Input records:
::::
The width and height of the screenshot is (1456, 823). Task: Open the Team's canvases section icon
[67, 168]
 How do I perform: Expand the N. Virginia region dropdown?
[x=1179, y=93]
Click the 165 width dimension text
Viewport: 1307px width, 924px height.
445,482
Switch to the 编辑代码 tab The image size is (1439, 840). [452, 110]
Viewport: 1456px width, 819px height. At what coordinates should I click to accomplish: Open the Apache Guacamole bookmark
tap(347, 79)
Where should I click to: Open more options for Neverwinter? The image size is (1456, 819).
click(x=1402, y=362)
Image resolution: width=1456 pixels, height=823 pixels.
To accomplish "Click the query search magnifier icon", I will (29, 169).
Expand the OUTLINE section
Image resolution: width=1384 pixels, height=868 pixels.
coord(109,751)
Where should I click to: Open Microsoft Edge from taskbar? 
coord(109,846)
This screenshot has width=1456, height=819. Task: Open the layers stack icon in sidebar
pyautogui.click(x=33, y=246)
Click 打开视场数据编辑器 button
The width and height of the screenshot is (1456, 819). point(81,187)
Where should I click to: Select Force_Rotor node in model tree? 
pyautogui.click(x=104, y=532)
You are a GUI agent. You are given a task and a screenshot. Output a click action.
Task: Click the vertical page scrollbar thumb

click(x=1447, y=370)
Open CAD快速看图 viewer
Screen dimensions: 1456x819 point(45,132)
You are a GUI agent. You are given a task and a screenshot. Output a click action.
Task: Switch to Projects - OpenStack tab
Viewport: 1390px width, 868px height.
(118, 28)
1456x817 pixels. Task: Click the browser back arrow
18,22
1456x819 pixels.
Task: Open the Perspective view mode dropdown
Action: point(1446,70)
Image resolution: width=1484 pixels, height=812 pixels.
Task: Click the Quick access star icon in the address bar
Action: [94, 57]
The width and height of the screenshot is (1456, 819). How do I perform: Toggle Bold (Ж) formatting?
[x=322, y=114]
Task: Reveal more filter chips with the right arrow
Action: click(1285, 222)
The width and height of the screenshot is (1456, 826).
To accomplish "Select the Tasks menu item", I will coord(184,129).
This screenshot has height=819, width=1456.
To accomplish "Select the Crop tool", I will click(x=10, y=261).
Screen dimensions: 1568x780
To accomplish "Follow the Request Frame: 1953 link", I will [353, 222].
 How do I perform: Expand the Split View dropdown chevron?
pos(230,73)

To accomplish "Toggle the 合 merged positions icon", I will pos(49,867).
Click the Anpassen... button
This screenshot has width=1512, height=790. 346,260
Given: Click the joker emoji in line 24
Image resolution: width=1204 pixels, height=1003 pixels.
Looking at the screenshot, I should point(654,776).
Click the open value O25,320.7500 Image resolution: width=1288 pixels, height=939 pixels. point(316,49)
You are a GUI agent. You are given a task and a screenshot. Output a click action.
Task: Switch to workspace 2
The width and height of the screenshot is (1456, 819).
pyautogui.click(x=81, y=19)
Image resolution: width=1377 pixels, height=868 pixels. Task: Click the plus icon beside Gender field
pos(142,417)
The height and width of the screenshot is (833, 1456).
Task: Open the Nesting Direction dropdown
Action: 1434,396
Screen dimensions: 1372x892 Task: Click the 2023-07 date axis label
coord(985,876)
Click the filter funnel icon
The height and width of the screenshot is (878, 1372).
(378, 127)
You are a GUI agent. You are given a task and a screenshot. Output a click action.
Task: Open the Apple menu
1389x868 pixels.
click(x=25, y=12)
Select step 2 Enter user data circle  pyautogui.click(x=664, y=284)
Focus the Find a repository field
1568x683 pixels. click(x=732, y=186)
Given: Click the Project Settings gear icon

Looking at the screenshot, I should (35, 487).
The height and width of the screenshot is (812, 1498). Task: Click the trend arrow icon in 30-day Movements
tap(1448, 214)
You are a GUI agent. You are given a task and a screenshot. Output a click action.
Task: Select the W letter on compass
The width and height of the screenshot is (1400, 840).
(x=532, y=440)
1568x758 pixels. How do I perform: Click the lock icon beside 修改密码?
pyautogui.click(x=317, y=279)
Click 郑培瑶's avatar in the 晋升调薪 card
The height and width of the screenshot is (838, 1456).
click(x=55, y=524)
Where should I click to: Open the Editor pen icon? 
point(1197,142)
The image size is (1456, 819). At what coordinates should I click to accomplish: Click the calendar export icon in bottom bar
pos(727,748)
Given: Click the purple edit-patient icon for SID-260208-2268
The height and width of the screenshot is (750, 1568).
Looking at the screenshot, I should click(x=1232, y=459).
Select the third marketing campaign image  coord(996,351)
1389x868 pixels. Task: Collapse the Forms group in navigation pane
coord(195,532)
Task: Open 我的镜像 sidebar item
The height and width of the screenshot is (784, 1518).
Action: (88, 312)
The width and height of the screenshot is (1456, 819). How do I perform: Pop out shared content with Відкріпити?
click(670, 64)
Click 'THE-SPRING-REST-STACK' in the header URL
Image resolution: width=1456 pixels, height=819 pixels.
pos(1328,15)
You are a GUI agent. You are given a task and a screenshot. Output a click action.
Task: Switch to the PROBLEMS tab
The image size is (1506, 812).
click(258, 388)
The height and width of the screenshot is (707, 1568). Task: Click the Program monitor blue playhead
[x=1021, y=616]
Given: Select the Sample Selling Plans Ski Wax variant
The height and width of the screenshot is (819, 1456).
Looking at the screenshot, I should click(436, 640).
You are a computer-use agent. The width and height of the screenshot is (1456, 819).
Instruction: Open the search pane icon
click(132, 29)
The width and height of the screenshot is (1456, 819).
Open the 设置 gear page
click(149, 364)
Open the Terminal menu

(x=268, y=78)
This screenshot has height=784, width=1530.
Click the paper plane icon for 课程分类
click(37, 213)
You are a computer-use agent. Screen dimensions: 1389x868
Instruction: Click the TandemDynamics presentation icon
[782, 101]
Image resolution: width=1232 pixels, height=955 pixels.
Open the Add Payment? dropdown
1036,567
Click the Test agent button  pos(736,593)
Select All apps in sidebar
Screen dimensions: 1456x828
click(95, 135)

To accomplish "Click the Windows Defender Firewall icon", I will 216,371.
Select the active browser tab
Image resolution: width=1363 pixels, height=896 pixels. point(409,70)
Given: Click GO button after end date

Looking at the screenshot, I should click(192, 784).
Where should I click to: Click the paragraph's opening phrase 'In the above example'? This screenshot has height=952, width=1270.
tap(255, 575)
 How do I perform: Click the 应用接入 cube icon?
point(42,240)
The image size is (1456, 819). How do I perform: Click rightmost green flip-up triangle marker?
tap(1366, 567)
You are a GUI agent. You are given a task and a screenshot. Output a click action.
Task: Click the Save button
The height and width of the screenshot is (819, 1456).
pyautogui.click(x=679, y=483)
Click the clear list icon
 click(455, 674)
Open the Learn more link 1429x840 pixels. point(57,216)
::::
Activity:
Reply with nothing but a number. State how many lines in the records hold the word "Switch".

Result for this exercise:
4